Entre as alternativas apresentadas para o investimento do gasto anual com a proibição das drogas, estão a compra de 72 milhões de doses da vacina Coronavac, suficientes para vacinar 36 milhões de pessoas em São Paulo, e 36 milhões de doses da vacina Astrazeneca, capazes de vacinar 18 milhões de pessoas contra a covid-19 no Rio de Janeiro; o custeio da educação de 840 mil adolescentes em SP e 252 mil no Rio de Janeiro por um ano; o custeio de renda básica para 583 mil famílias em SP e 145 mil famílias no Rio.

Nas próximas etapas do projeto, que tem duração prevista de 3 anos, a meta é aprofundar as análises sobre os custos da proibição para as áreas da educação, saúde e territórios. 

Guerra às drogas e genocídio

Segundo o Anuário Brasileiro de Segurança Pública, em 2017 houve mais de 65 mil homicídios no país, sendo 72,4% por arma de fogo e 75,5% das vítimas eram negras. No mesmo ano, 5.159 pessoas foram mortas em decorrência de intervenções policiais que, em sua maioria, ocorrem em regiões de favelas e periferias tidas como pontos de varejo de drogas.

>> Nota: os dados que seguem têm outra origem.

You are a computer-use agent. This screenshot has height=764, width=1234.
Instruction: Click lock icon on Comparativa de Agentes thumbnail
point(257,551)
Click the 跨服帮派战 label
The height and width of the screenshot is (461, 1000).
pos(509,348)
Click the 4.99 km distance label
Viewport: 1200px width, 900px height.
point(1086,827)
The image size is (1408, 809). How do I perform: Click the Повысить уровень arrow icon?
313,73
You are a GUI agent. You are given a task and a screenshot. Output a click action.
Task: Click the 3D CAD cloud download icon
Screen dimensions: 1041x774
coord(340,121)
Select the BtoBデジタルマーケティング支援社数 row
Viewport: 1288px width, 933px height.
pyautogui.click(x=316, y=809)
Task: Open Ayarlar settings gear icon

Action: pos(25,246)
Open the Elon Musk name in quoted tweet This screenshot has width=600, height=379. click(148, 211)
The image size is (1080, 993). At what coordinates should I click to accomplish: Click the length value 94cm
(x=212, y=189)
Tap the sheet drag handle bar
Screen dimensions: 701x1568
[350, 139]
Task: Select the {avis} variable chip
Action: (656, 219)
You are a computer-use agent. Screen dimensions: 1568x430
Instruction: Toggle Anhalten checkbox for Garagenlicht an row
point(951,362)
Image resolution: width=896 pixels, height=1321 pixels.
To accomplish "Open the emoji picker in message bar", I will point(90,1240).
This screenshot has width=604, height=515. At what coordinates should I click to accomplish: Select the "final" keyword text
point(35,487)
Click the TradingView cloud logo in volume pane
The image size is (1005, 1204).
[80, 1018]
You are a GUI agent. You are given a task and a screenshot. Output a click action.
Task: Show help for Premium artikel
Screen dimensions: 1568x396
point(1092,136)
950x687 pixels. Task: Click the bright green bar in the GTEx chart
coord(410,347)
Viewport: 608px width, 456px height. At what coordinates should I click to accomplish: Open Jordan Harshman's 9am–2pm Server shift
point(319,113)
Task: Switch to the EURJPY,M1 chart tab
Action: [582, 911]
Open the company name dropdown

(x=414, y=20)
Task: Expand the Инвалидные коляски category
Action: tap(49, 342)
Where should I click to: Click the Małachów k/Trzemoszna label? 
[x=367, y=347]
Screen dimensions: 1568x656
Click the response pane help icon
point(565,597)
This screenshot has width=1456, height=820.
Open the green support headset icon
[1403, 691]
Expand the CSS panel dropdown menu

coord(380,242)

No Rio de Janeiro foram 1.127, segundo o Instituto de Segurança Pública (ISP-RJ), e 941 em São Paulo, segundo a Secretaria de Segurança Pública do Estado. As vítimas de homicídio pela polícia eram, majoritariamente, pessoas negras, sendo 77,1% no RJ e 64,6% em SP, enquanto negros representavam 52% da população do Rio e 34,8% de SP, segundo o IBGE. 

Segundo o Departamento Penitenciário Nacional (DEPEN), em 2017, o tráfico de drogas representava 29% dos crimes de que as pessoas presas eram acusadas; entre as mulheres, porém, essa proporção chegava a 59%, praticamente o dobro do percentual masculino (30%).

No Brasil, a população encarcerada neste ano era de 704.576 pessoas, sendo que deste total 64,5% eram negros, contra 54,3% de pessoas autodeclaradas pretas e pardas na população adulta do país. A maioria dos presos por crimes relacionados à Lei de Drogas, era réu primário, portava pouca quantidade de drogas e não carregava arma de fogo, e mesmo assim, o Estado optou pelo cárcere fechado.

Esta também é a realidade do Sistema Nacional de Atendimento Socioeducativo (Sinase) em que 63% dos adolescentes e jovens com medidas de restrição e privação de liberdade eram negros, e 27% dos atos infracionais estavam relacionados ao tráfico de drogas.